There are at least five police in this video, and they are big men, and their only one adversary - the underweight, skinny, homeless man - is losing the fight, big time. It's a clobber-fest, and the police have the upper hand.

Although the cops' targeted foe seems to be throwing punches around, he's just been electrocuted. Although I have never been tased, from all accounts I have read and seen from those who have, it's a very unpleasant experience. It wouldn't be hard to imagine someone who has just suffered from such a painful punishment to react with hostility, even violence. Instead, John Law seemed to use the tasing as a way to create a reaction so they could take the situation to a higher level - so they could shoot the poor sot, in other words....

I did not see any reason why tasing this guy was a necessity. The five cops who were hovering over the guy, laying on the sidewalk, should have easily been able to restrain him, roll him over, cuff the man, and shove him into a police cruiser.

But no, instead, all hell breaks loose after the tasers are used. A very small individual also appears in the video, a petite woman or maybe a child - it's hard to say in the grainy snippet - and this small person stealthily whisks away a nightstick that is laying on the sidewalk, right outside the scope of the ground fight. It seems as if whoever this person is just wants to make sure the cops don't clobber the supine victim with a bludgeoning instrument.
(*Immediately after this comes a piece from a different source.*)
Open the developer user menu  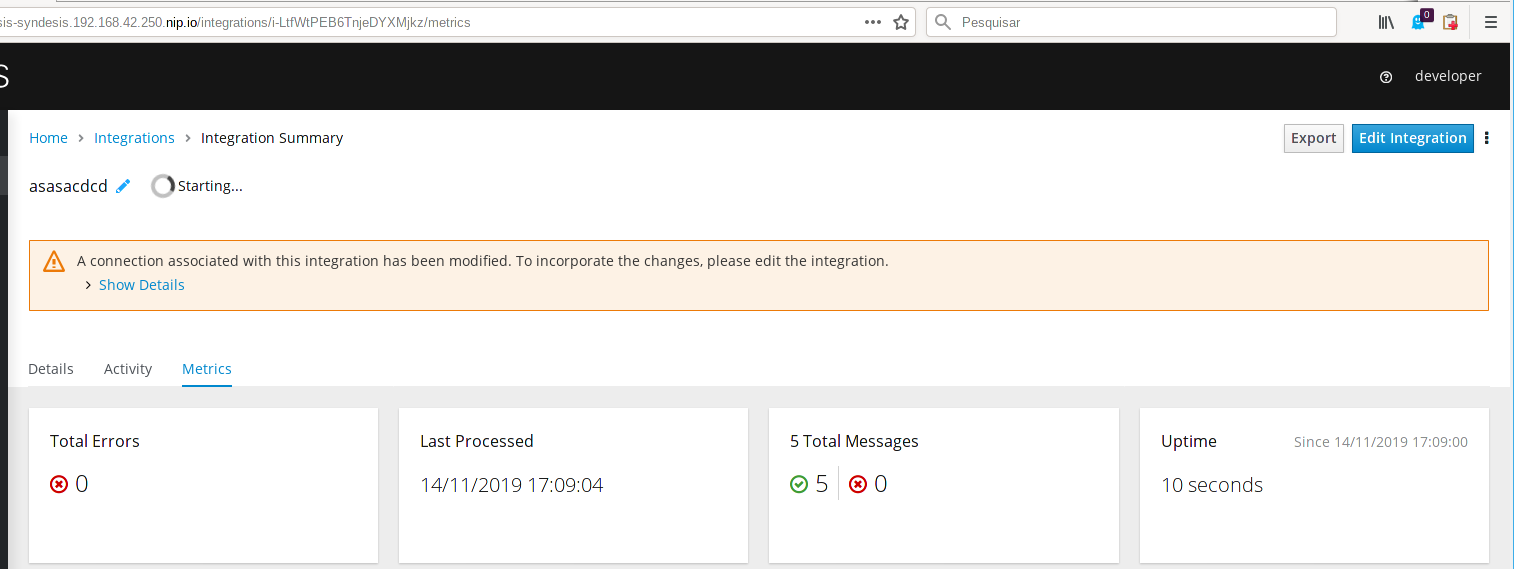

No visual evidence can be seen where the outsider tries to use the nightsticks as a weapon against the cops. Two of the burly cops, however, discover this small person's entering into the outer fringes of their fight. They wrestle with this small outsider and two fights emerge. Meantime, the other three LAPD officers continue fighting with the shooting victim, who is laying on the sidewalk, wiggling around. Then the man is shot five times.

The video opens with five police officers on top of the man, who is laying on the ground, his back to the sidewalk. These big cops should have had no problem in restraining the little fellow. In the CNN video, Commander Andrew Smith, LAPD spokesman, said tasing the man was "ineffective." I would like to know what Commander Smith feels is "effective" in such a situation - it seems that tasing this guy was the wrong thing to do in the first place - it only created a violent reaction, which escalated into the discharge of five bullets into the victim's body.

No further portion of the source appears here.